Hours before Sunday’s Super Bowl between the Kansas City Chiefs and the San Francisco 49ers, Donald Trump made one last, desperate appeal for the political support of pop superstar Taylor Swift, knowing she was flying in to watch her boyfriend Travis Kelce in action and would dominate coverage of the big game.
“I signed and was responsible for the Music Modernization Act for Taylor Swift and all other Musical Artists,” the front-runner for the Republican presidential nomination wrote on Truth Social.
“Joe Biden didn’t do anything for Taylor, and never will. There’s no way she could endorse Crooked Joe Biden, the worst and most corrupt President in the History of our Country, and be disloyal to the man who made her so much money.

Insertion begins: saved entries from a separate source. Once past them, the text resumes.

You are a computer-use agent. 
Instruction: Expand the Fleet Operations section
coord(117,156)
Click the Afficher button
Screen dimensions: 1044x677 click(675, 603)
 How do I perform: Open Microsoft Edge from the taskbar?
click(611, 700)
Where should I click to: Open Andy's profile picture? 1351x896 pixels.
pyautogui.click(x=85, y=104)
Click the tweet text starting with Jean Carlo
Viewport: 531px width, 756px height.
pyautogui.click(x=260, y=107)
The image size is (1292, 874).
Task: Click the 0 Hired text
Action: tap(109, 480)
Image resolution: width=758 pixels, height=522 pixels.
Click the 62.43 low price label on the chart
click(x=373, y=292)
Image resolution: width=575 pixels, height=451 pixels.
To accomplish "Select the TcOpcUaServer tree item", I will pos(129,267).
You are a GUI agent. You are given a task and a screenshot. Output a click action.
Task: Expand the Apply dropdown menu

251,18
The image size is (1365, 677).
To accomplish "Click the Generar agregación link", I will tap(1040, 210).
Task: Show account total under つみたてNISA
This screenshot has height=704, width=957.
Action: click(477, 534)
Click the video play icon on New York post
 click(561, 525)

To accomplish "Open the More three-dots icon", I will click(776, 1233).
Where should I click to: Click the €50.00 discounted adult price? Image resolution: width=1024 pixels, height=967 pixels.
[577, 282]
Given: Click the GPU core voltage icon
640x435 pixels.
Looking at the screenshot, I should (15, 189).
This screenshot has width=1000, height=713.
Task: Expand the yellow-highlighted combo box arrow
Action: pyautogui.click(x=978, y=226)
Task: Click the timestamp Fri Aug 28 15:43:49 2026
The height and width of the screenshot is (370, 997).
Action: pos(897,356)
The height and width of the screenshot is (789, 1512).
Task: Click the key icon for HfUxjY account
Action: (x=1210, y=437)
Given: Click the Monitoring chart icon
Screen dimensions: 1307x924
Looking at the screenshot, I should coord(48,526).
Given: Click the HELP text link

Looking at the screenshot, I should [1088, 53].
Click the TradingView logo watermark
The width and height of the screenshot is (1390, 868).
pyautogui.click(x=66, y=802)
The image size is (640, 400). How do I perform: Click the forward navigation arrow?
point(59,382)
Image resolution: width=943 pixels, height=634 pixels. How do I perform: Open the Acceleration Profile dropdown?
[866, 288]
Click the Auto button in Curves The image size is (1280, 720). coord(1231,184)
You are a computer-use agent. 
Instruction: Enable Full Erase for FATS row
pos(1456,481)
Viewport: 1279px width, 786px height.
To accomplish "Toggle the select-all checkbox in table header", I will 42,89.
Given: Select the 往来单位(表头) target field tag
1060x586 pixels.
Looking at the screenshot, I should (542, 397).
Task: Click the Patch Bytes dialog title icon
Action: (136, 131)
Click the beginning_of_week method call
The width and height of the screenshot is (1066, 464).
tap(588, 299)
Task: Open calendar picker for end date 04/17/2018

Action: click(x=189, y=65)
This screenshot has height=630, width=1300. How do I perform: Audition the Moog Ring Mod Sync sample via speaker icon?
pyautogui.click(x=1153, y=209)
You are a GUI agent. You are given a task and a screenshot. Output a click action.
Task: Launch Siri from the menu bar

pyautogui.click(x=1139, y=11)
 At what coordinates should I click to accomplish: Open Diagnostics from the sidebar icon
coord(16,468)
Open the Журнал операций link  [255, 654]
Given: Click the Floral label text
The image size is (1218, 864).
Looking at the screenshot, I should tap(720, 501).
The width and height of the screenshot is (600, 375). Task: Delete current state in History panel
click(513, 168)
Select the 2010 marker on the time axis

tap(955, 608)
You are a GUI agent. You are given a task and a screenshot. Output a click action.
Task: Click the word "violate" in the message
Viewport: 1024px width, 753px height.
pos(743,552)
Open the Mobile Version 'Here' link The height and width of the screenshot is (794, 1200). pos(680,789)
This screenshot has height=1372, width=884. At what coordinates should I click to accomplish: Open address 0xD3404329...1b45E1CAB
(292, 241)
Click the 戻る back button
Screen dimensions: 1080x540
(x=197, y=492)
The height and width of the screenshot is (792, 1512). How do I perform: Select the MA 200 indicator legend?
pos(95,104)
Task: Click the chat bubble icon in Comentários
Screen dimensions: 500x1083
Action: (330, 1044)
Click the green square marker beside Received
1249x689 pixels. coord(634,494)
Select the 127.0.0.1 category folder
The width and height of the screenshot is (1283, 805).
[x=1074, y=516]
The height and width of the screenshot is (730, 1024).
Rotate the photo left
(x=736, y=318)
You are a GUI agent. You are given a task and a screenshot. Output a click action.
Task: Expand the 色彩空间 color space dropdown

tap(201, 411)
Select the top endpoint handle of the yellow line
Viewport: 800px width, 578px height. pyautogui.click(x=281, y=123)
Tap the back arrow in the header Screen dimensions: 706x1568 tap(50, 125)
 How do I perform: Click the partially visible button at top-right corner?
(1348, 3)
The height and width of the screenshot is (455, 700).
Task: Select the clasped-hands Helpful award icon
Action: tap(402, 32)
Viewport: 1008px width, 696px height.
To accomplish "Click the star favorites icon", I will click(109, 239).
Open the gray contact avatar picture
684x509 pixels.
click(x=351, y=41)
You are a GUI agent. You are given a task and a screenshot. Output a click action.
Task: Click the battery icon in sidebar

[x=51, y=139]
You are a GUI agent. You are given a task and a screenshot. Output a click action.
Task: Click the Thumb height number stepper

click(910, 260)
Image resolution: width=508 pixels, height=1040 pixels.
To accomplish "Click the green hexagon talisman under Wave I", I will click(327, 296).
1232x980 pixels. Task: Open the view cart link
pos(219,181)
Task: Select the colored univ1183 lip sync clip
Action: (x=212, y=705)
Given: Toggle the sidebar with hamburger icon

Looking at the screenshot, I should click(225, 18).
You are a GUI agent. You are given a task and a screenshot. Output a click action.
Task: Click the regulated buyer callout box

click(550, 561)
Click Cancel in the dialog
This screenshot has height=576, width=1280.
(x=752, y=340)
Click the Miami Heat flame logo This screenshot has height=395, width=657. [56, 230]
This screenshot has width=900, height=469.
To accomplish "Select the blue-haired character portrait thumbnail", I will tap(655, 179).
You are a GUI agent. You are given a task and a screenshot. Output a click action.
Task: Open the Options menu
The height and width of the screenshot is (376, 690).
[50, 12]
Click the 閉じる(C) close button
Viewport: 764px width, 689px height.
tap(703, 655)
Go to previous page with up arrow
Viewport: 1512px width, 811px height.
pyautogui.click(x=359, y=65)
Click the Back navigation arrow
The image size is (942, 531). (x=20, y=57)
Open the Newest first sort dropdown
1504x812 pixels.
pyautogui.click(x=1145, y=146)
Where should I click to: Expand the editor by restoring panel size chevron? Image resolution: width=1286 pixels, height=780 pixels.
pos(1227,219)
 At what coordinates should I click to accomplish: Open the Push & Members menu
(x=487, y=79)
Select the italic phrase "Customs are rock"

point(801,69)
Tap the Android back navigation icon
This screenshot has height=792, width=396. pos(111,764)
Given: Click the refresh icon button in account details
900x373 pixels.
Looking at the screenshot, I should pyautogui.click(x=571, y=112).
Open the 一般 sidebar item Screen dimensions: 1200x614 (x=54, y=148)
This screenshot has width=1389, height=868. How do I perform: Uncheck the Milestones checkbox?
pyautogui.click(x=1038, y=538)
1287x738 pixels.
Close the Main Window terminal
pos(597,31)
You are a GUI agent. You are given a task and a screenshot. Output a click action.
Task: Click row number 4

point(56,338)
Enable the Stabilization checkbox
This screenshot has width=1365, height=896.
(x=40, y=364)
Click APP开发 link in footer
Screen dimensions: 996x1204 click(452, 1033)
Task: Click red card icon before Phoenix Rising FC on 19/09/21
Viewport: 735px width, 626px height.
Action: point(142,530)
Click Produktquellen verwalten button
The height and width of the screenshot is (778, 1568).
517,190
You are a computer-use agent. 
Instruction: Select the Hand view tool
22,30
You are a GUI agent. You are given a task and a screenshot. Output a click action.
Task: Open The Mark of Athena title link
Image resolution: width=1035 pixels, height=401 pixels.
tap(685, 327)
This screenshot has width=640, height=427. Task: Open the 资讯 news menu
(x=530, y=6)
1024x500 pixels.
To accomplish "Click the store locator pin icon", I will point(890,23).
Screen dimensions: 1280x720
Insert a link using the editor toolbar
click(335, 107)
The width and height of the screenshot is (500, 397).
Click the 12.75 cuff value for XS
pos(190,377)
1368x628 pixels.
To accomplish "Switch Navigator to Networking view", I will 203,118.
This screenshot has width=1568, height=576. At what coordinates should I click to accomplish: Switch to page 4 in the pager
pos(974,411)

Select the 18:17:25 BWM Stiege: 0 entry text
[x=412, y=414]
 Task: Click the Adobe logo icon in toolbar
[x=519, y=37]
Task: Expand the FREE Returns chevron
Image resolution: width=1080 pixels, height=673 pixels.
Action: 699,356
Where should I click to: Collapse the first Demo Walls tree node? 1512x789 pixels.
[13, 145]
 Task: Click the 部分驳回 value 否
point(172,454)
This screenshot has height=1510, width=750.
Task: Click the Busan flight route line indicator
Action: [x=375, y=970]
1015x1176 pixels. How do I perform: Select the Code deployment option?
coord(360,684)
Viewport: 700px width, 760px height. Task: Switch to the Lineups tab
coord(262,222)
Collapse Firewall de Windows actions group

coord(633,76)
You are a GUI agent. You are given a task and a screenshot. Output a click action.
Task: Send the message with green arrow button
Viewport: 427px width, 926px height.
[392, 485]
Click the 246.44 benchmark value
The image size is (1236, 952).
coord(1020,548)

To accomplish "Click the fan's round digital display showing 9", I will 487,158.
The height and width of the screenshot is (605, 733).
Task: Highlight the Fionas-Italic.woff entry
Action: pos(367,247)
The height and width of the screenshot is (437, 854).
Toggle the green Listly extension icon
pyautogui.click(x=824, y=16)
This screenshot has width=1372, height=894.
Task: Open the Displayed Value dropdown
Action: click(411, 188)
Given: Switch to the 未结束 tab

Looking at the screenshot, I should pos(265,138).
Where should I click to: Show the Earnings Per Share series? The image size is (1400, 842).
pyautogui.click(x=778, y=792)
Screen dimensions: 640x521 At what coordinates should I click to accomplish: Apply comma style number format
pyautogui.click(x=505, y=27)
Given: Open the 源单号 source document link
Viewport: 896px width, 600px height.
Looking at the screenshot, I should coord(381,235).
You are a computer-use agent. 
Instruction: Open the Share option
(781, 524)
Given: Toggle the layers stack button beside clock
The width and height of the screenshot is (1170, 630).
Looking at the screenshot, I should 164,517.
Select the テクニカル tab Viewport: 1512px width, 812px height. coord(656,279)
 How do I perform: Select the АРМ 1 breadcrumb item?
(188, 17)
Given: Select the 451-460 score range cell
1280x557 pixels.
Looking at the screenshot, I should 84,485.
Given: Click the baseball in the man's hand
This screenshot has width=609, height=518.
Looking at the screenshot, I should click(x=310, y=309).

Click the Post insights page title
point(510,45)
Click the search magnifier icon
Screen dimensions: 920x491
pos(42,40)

He continued, bizarrely: “Besides that, I like her boyfriend, Travis, even though he may be a Liberal, and probably can’t stand me!”
Swift has recently been the subject of a deranged right-wing conspiracy theory claiming that her entire career and fairytale romance with Kelce amounts to a Democratic Party “psyop” intended to sway voters into backing President Joe Biden in November.
The singer did endorse the president in 2020 but has yet to do so again this year.
She has spoken out against Mr Trump in the past and looks extremely unlikely to switch allegiances this time around.
“Invoking racism and provoking fear through thinly veiled messaging is not what I want from our leaders, and I realised that it actually is my responsibility to use my influence against that disgusting rhetoric,” she wrote in Elle in 2019.
Mr Trump’s optimistic appeal to her good graces relates to an act he did indeed sign into law as commander-in-chief in October 2018, after it had been approved by the House of Representatives and Senate but with which he otherwise had no involvement.
A bill originally known as the Musical Works Modernization Act was first introduced to the House by Virginia Republican congressman Bob Goodlatte in December 2017, with the intention of reforming copyright law and the payment of royalties to performing artists – an update that was badly needed for the digital streaming era.
What later became the Music Modernization Act (MMA) was in turn introduced to the Senate by Utah Republican Orrin Hatch the following January.
It passed the House in April 2018 and the Senate the following September, before arriving on the Resolute Desk in the Oval Office of the White House that October.
Then-president Trump signed the bill with a flourish of his Sharpie to much fanfare, surrounded by a medley of stars including Kid Rock, Mike Love of The Beach Boys and one of the Doobie Brothers.
Kanye West had been expected to attend the signing ceremony but ultimately decided not to bother.
A description of the MMA on the Library of Congress’s website from 2020 states that it “changes the way songwriters and music publishers are paid statutory mechanical royalties when their work is streamed on interactive streaming services like Apple Music or Spotify, or sold on downloading services like Amazon Music.
“Beginning in 2021, a nonprofit entity designated by the Copyright Office, called the Mechanical Licensing Collective, or MLC, will collect and distribute these royalty payments to copyright owners of musical works matched to sound recordings in its database.
“And down the line, but no earlier than 2023, any unclaimed royalties can start being paid to copyright owners and songwriters of matched works according to each work’s market share. But to get paid, you will need to register your songs with the MLC.”
Asked about Mr Trump’s involvement in making the MMA a reality, Dina LaPolt, an attorney involved in drafting the legislation, told Variety over the weekend that his contribution had been less than minimal.
“This is funny to me,” she said.
“Trump did nothing on our legislation except sign it, and doesn’t even know what the Music Modernization Act does.
“Someone should ask him what the bill actually accomplished.”